Extrait du document ->
--------

Selon déclaration du 15 novembre 2013, les sociétés Direct Distribution International Ltd, Trednet, Transac et Monsieur Salem ont régulièrement interjeté appel de ce jugement.

Par arrêt rendu le 2 décembre 2016, la cour de ce siège a :

- confirmé le jugement entrepris en ce qu'il a dit Monsieur Jérôme Salem et la SARL Transac recevables en leur action et en ce qu'il a mis hors de cause la société Google France ;

- sursis à statuer sur le surplus ;

- constatant que les sociétés Trednet, DDI et Transac et Monsieur Salem demandaient conjointement, au visa à la fois des article 1134 du Code civil, dans sa rédaction applicable à la cause, et L. 442-6 I 5° du Code de commerce, abusive et brutale la suspension, par les sociétés Google France et Google Ireland des comptes AdWords des sociétés Trednet, DDI et Transac, ordonné la réouverture des débats et le retour du dossier à la mise en état et invité les parties à conclure sur l'irrecevabilité encourue en application du principe du non-cumul des responsabilités contractuelle et délictuelle.

--------

Consigne donnée ->
Pouvez-vous recopier fidèlement, dans l'extrait ci-dessus, tout ce qui va de « - sursis à statuer » jusqu'à « contractuelle et délictuelle. » ?

--------

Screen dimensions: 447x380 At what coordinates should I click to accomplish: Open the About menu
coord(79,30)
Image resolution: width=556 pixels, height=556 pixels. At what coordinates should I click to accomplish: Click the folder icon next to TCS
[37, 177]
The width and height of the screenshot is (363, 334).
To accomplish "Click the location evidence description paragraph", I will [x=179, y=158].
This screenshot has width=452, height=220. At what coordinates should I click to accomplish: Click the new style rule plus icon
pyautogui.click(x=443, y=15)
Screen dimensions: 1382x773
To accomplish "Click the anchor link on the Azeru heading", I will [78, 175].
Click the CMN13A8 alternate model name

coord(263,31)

--------

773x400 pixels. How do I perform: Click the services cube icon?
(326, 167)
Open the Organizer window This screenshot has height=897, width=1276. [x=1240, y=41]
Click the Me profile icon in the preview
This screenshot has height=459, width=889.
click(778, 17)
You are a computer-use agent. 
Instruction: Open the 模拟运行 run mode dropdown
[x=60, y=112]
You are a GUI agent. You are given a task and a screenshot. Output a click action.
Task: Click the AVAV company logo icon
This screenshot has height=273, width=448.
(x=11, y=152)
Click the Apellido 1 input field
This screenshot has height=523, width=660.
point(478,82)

--------

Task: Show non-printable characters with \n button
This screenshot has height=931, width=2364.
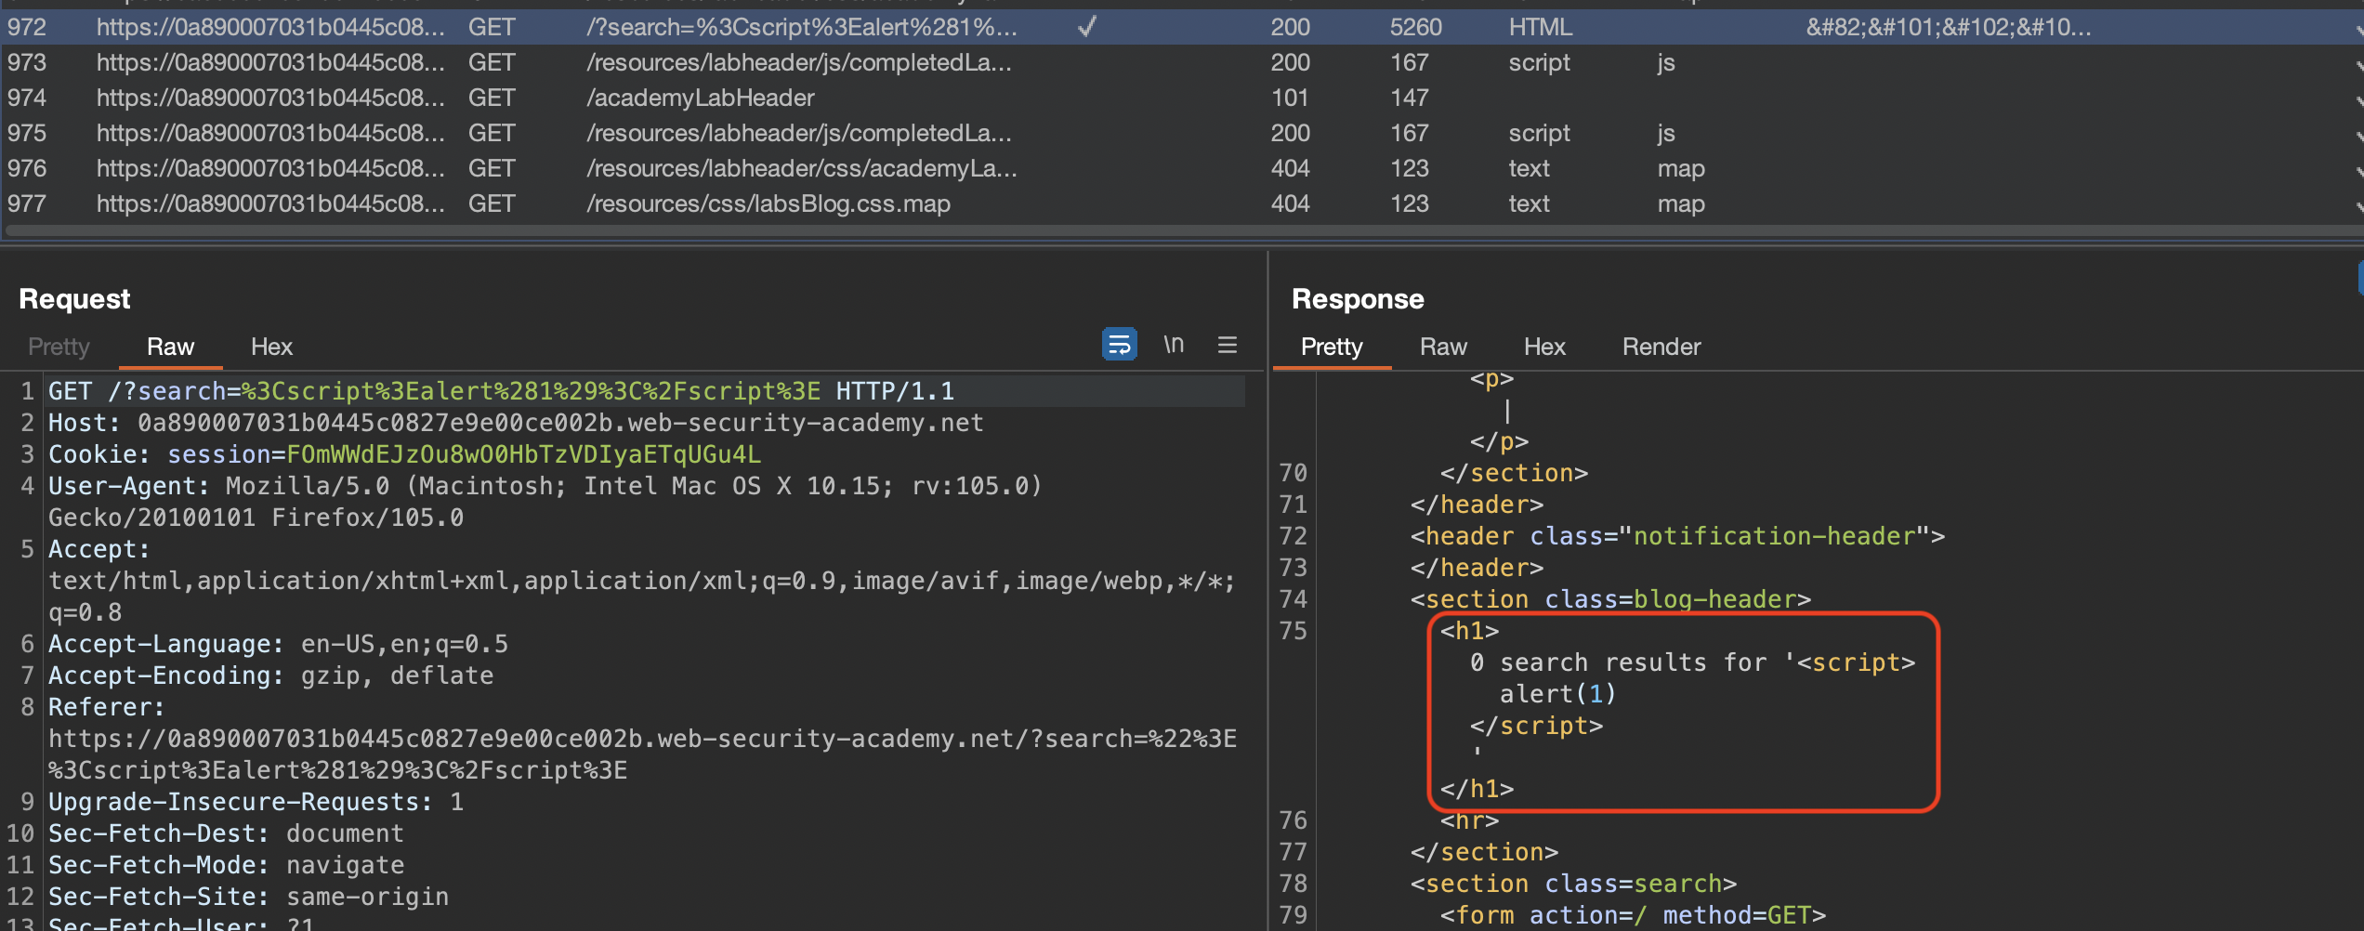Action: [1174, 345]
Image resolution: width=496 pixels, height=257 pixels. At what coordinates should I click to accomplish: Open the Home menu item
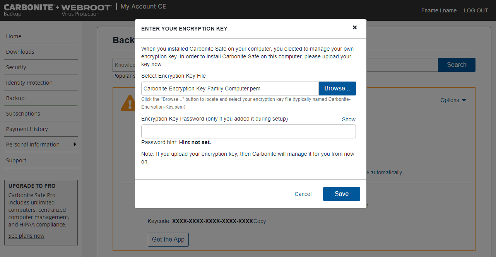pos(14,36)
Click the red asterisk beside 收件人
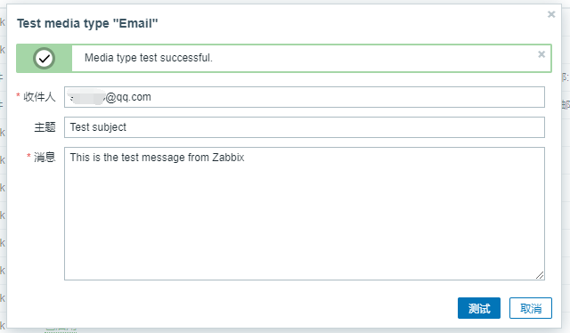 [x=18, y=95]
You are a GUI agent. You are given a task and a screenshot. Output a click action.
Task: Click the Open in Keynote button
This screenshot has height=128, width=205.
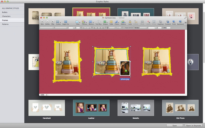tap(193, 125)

--------

Solution proposée ->
- sursis à statuer sur le surplus ;

- constatant que les sociétés Trednet, DDI et Transac et Monsieur Salem demandaient conjointement, au visa à la fois des article 1134 du Code civil, dans sa rédaction applicable à la cause, et L. 442-6 I 5° du Code de commerce, abusive et brutale la suspension, par les sociétés Google France et Google Ireland des comptes AdWords des sociétés Trednet, DDI et Transac, ordonné la réouverture des débats et le retour du dossier à la mise en état et invité les parties à conclure sur l'irrecevabilité encourue en application du principe du non-cumul des responsabilités contractuelle et délictuelle.